• HPV and associated cancers

    Asked by joey on Thursday, July 19, 2012

    HPV and associated cancers

    Who has experienced cancers caused by HPV? How were they detected? Once my HPV was diagnosed along with vaginal cancer, drs did not suggest follow up with additional testing of other areas where HPV is known to cause cancer. What are suggestions/experiences of others?

    4 Answers from the Community

    4 answers
    • SunnyDay's Avatar

      Hi Joey, thanks for asking this question. I too am very interested and looking for answers to the HPV question I sure hope someone has answers for us. The one thing my Gyno. Dr said is that everyone carries the HPV virus and extreme stress lowers the immune system and allowed the cancer to be triggered. My Vulvar cancer was detected during an annual pap exam.

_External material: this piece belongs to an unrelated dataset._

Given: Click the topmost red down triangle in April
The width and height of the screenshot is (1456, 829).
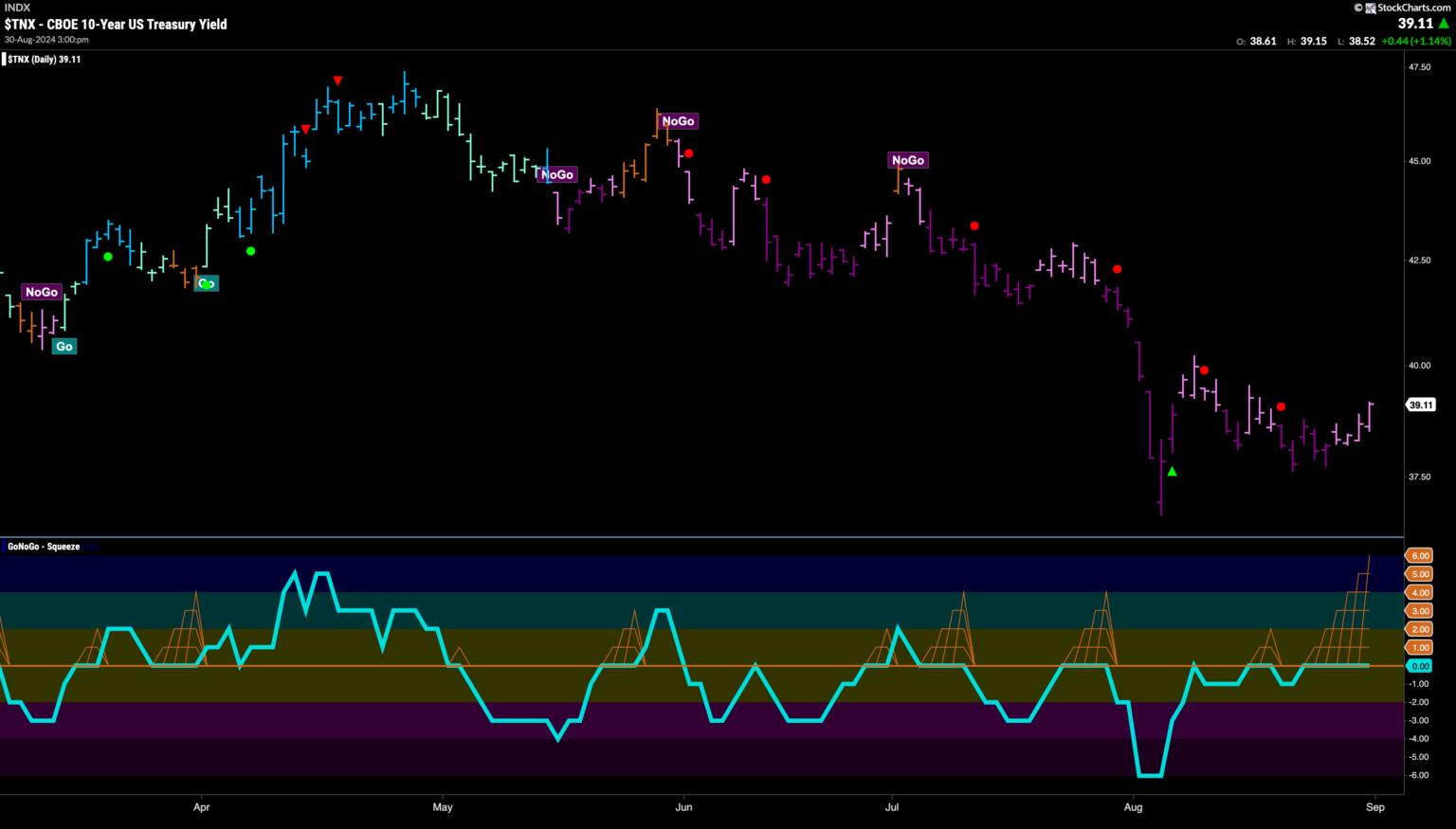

I had two small mole looking lesions on the outside at six o'clock. One white and one brown. the pap came back normal which it always had since I had a hystromecty in1971 due to hyperdisplacia (pre cancer) I had had pap smears annually ever since. The funny thing is that my Dr. Of 15years said since I hadnt

      almost 9 years ago
    • SunnyDay's Avatar

      I had not had any abnormal paps I could go three years before I needed another. Thank God I moved across country and got a new primary care Dr. who said I should see a Gynecologist . I showed her my medical records from my old dr. She said I should see the Gyno. anyway. When I saw the Gyno she insisted on the pap and discovered the Vulvar lesions and the rest is history. Day three after laser treatment continuing to heal but very tired. I went to sleep last night at one thirty and woke up at eleven. I fell asleep at one pm and woke up at five. Otherwise things are great. Talk to you tomorrow.

      almost 9 years ago
    • joey's Avatar

      Good morning SunnyDay,
      I really appreciate your response to my question. Because of the stigma associate with HPV and it being considered an STD, it has been difficult to not only get answers but to ask them as well. Unfortunately, HPV has become epidemic with over 50% of the adult population infected. It is not a disease that is easily treated or even diagnosed and once it rears it's ugly head, the damage is already done. Therefore, now that I am aware, I am attempting to have my Drs. address it as a disease that affects me as a whole and not just parts and pieces even to the point of sounding like a hypochondriac. And maybe that is what I've become because now it seems that every lump and bump is another potential site of cancer. Dang, gotta get over this!

      almost 9 years ago
    • carm's Avatar

      HPV is the leading cause for Cervical cancer and also is considered a cause for Esophageal and Anal cancer. It is one of the few cancers that has pre-cancerous cells and so it can be found early. Because of the proximity of the cervix to the vaginal vault, the vulva, and the endo-cervix, there is risk of spreading there. In the US, Cervical cancer is the 6th leading cancers for women, in Europe, it is number one. It is also now classified as an STD and an opportunistic infection of HIV/AIDS. The best way to monitor HPV is with PAP smears and to be aware of any symptoms of cervical cancer like a discharge. It is true that you would be hard pressed to find a man who isnt a carrier and although there is a stigma attached to it, it is a virus pure and simple, don't give it any more power than it has, stigmas are not what defines you. As long as your doctor is monitoring it, you should be fine.